Problem: Beacon and Dobbs have been in partnership as tailors for six years. Their incomplete trial balance at 31 December 19X8 is as follows.
Debit Credit
£ £
Capital (at 1.1.X8):
- Beacon 8,000
- Dobbs 5,000
Purchases/sales 45,620 74,750
Debtors/creditors 1,210 4,360
Leasehold shop at cost 18,000
Equipment at cost 8,500
Accumulated depreciation
on equipment at 1.1.X8 1,200
Shop assistant wages 5,320
Stationery 320
Light and heat 1,850
Bank charges 45
Stock at 1.1.X8 6,630
Bank 3,815
Drawings:
- Beacon 2,200
- Dobbs 1,800
Additional information:
(i) At the end of the year there is electricity accrued to the value of £60.
(ii) Stationery unused at the end of the year was valued at £50.
(iii) The equipment is depreciated at 10% per annum on a reducing balance basis. The leasehold property is not depreciated.
(iv) The stock at 31 December 19X8 was valued at £5,970.
(v) Dobbs made further drawings of £8,000 on 10 January 19X9.

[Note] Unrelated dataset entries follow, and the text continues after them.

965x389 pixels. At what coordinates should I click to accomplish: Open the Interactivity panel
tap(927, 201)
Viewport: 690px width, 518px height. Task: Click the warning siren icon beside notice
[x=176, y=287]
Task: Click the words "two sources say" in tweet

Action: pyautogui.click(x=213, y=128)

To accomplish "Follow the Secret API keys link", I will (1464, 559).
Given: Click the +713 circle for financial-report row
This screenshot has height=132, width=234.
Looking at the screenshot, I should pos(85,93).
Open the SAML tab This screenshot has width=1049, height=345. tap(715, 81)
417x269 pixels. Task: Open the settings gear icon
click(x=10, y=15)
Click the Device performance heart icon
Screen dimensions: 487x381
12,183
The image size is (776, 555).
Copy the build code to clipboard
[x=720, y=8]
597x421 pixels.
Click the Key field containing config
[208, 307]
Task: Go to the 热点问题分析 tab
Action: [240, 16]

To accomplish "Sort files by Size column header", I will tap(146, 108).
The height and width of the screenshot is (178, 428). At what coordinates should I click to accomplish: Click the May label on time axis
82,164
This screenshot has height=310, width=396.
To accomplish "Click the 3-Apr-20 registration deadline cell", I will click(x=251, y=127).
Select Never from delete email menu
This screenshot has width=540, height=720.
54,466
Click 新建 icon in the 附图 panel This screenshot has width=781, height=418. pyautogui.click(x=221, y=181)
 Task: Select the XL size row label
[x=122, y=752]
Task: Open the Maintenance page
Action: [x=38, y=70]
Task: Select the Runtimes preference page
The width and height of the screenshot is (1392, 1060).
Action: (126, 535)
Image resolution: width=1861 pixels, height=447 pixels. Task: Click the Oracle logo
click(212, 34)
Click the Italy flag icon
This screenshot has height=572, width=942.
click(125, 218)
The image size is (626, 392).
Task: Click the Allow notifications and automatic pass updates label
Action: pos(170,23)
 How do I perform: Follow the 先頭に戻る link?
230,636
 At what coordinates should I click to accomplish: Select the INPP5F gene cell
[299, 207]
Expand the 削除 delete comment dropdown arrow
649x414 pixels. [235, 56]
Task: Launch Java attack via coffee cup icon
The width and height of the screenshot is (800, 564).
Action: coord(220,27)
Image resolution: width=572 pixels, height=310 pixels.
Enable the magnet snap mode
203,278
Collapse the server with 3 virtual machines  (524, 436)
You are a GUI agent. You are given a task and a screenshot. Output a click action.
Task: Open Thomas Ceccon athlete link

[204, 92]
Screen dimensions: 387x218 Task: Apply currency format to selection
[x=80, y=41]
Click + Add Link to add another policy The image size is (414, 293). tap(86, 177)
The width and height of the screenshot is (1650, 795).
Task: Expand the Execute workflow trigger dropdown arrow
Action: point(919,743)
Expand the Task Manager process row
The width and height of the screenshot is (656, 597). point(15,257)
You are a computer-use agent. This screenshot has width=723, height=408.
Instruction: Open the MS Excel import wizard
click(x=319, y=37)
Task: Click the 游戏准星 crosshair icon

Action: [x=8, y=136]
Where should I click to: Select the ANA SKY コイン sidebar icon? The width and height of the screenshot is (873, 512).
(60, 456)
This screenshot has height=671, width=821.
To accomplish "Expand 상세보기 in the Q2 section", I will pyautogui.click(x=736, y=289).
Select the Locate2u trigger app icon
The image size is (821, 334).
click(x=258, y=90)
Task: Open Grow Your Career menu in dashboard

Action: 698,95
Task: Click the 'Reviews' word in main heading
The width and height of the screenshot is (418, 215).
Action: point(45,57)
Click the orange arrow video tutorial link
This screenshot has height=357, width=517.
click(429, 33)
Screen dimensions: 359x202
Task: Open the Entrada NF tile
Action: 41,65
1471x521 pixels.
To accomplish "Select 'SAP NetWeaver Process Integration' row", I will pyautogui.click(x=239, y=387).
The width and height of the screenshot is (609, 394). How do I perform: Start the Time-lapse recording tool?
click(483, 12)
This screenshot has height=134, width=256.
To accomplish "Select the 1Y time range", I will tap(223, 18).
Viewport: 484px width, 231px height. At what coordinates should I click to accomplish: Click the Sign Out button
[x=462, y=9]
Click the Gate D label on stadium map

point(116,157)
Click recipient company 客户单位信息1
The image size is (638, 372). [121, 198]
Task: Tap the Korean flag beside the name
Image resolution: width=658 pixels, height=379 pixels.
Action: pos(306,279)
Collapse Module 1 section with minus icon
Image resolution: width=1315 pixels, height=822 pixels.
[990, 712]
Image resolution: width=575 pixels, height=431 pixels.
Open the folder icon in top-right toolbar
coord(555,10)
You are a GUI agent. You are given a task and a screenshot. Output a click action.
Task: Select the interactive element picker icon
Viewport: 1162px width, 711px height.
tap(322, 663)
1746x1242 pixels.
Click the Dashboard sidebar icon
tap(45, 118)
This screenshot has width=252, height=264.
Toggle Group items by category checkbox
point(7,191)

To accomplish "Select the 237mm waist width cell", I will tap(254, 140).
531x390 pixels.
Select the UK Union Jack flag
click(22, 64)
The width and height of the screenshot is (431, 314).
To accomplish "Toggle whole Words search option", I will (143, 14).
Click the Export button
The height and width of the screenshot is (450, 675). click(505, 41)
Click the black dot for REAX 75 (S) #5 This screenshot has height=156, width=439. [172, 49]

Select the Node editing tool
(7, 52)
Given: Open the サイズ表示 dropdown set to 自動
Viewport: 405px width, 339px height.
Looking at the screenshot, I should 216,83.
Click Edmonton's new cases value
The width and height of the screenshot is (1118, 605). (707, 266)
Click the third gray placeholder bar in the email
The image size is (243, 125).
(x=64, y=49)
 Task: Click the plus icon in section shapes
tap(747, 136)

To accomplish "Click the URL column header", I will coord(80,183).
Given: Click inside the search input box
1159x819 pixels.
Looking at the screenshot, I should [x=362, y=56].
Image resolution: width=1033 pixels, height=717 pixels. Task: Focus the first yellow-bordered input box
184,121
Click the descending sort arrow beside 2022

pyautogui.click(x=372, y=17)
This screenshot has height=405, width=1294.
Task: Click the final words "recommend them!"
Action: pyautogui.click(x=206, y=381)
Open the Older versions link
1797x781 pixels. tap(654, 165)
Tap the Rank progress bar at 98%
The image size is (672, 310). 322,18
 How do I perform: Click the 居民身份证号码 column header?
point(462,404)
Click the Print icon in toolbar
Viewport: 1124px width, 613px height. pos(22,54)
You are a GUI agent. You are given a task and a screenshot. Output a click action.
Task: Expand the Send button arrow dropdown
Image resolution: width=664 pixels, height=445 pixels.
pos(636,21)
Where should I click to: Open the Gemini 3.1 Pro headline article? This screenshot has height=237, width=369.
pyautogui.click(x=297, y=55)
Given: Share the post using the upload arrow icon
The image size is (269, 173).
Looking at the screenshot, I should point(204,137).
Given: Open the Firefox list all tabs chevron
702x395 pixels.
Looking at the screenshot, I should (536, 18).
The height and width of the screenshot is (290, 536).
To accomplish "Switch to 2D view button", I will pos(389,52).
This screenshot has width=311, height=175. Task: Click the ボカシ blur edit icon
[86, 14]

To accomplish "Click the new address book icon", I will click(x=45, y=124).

(vi) Beacon and Dobbs have a partnership agreement which states that:
- each partner receives interest on their opening capital balances at 10% per annum
- salaries are to be paid at £6,200 per annum for Beacon and £4,875 for Dobbs
- the remainder of the profit is to be split equally between the partners.
(vii) Beacon paid £2,000 of capital into the business on 15 December 19X8.
Required:
Prepare the profit and loss account for Beacon and Dobbs for the year ended 31 December 19X8.